• [练习任务]:
A – 按照介绍Beautiful Soup的文本，用点取属性的方式能获得哪个tag？
B – 从介绍Beautiful Soup的文本中抄出一段，以“soup.find_all('a')”开头，一直到“容中的第一个符合要求的标签。”为止，一字不改。
___ 给定文本
Beautiful Soup将复杂HTML文档转换成一个复杂的树形结构,每个节点都是Python对象,所有对象可以归纳为种

Tag , NavigableString , BeautifulSoup , Comment .

Tag

通俗点讲就是 HTML 中的一个个标签，Tag 对象与XML或HTML原生文档中的tag相同:
soup = BeautifulSoup('<b class="boldest">Extremely bold</b>')
tag = soup.b
type(tag)
# <class 'bs4.element.Tag'>
如果想获取标签,只要用 soup.head :
soup.head
# <head><title>The Dormouse's story</title></head>

soup.title
# <title>The Dormouse's story</title>
这是个获取tag的小窍门,可以在文档树的tag中多次调用这个方法.下面的代码可以获取<body>标签中的第一个<b>标签:
soup.body.b
# <b>The Dormouse's story</b>
通过点取属性的方式只能获得当前名字的第一个tag:
soup.a
# <a class="sister" href="http://example.com/elsie" id="link1">Elsie</a>
如果想要得到所有的<a>标签,或是通过名字得到比一个tag更多的内容的时候,就需要用到 Searching the tree 中描述的方法,比如: find_all()
soup.find_all('a')
# [<a class="sister" href="http://example.com/elsie" id="link1">Elsie</a>,
#  <a class="sister" href="http://example.com/lacie" id="link2">Lacie</a>,
#  <a class="sister" href="http://example.com/tillie" id="link3">Tillie</a>]
我们可以利用 soup加标签名轻松地获取这些标签的内容，注意，它查找的是在所有内容中的第一个符合要求的标签。
______
___ 记录数据
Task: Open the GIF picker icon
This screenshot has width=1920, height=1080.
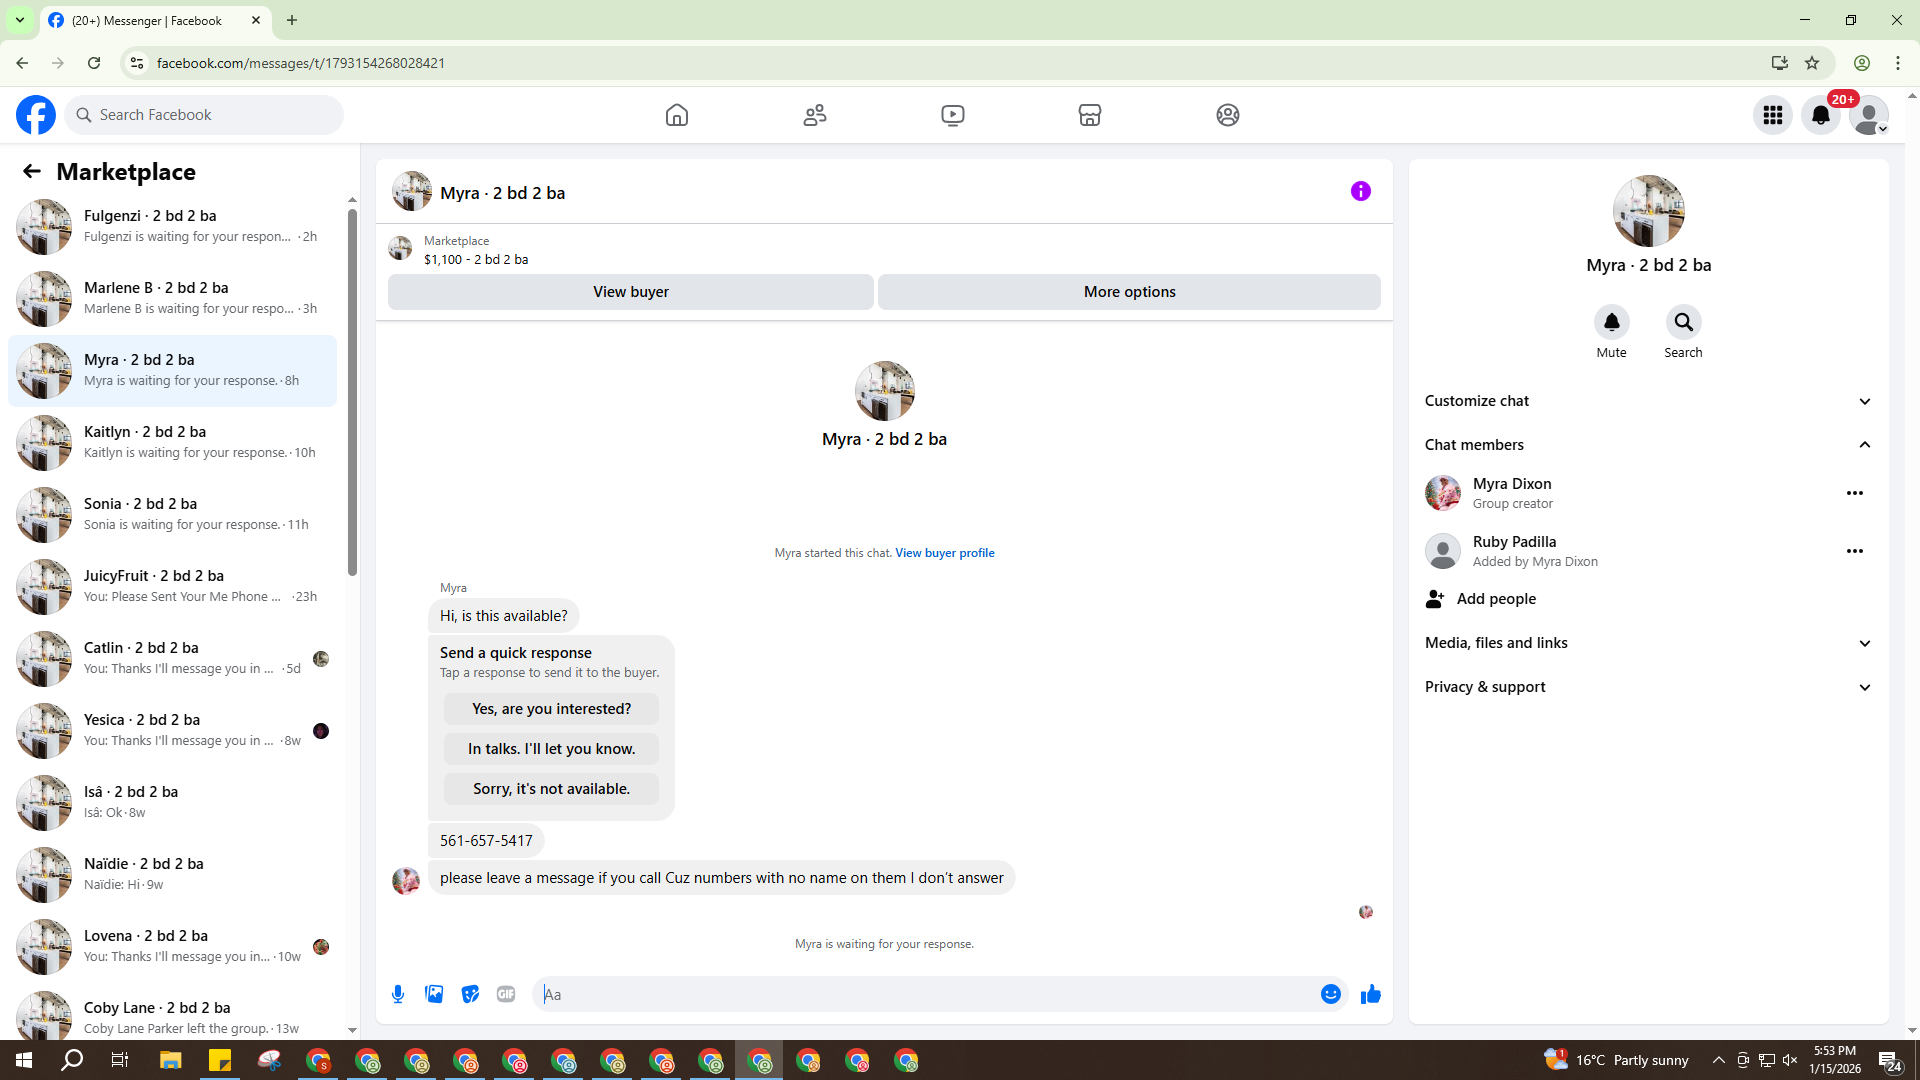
______
• [参考答案]:
A – 只能获得当前名字的第一个tag。

B –
soup.find_all('a')
# [<a class="sister" href="http://example.com/elsie" id="link1">Elsie</a>,
#  <a class="sister" href="http://example.com/lacie" id="link2">Lacie</a>,
#  <a class="sister" href="http://example.com/tillie" id="link3">Tillie</a>]
我们可以利用 soup加标签名轻松地获取这些标签的内容，注意，它查找的是在所有内容中的第一个符合要求的标签。